Monique Anderson¹, Fiona Salas², Natalia Drosu³, Philippe-Antoine Bilodeau⁴, Joao Mahler Ferreira Oliveira³, Mulan Jiang⁵, Taka Mikami³, Rebecca Salky³, James Nguyen³, Gabriela Romanow⁴, Michael Levy⁶
¹Mass General Hospital, ²Skidmore College, ³Mass General Brigham, ⁴Massachusetts General Hospital, ⁵Harvard University, ⁶Massachusetts General Hospital/Harvard Medical School

Objective:

To characterize EBV latent and lytic protein contents in MS serum exosomes compared to healthy controls and assess for any relationships to disease activity.

Background:

Epstein-Barr Virus (EBV) has be shown to be key risk factor in the development of MS. However, the exact relationship to MS pathogenesis is still under investigation. Prior work has focused on potential relationships between EBV latent proteins and MS disease activity. exosomes can play a role in the immune response.

Design/Methods:

We collected and stored MS and healthy control (HC) serum samples at -80C. We included 24 MS patients and 5 healthy controls within this study. Exosomes were isolated following initial filtration with 0.22um filter, using ExoQuick reagent (SBI). Samples were run on Western blot and probed for EBNA1, EBNA2A, Early antigen D (EaD), LMP1, LMP2A, BZLF, BHRF1. The presence or absence of antigen was assessed using ImageJ software.

Results:

Here, results for EBNA1, EaD and BZLF are presented. EBNA1 was detected in 23 of 24 MS serum samples and in all 5 healthy controls tested (Fisher exact test, p-value=1). EaD was detected in 7 of 24 MS serum samples tested but not detected in healthy controls (Fisher exact test, p-value=.1608).
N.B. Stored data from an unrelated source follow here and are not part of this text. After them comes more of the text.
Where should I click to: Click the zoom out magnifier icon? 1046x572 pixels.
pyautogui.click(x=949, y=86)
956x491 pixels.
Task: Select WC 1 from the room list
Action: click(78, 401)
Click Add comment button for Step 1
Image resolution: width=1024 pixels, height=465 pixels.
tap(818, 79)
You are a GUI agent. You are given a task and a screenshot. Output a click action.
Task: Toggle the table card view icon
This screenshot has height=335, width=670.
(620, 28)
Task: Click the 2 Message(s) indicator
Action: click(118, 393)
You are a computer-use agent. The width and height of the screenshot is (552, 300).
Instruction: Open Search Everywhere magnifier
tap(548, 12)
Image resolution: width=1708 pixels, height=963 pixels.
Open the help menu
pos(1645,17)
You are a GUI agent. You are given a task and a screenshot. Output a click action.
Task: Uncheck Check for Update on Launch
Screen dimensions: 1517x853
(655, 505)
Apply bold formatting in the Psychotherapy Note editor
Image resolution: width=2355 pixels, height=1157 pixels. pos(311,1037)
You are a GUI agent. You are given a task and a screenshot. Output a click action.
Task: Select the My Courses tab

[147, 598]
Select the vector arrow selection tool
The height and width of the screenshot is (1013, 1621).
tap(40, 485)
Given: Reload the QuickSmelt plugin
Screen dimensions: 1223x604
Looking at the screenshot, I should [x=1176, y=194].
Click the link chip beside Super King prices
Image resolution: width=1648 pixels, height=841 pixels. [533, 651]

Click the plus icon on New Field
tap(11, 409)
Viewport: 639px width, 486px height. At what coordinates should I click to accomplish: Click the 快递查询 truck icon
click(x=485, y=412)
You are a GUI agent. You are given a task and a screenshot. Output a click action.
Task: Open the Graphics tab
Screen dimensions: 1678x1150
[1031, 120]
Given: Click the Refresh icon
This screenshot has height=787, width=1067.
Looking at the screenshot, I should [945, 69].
BZLF was detected in 7 of 21 MS serum exosome samples while 1 of 5 healthy controls exosomes carried it (Fisher exact test, p-value=.1414) Based on results, clinical evaluation was undertaken in patients positive for EaD, and for those which the information was recorded, EaD exosome detection was found to be detectable in samples drawn within 3 mos of flare, while those that were negative were at least 3 mos removed from a flare.

Conclusions:

EaD, an early lytic protein of EBV, was only detected in exosomes from MS patients and appeared within a subset of patients whose samples were collected within 3 mos of flare.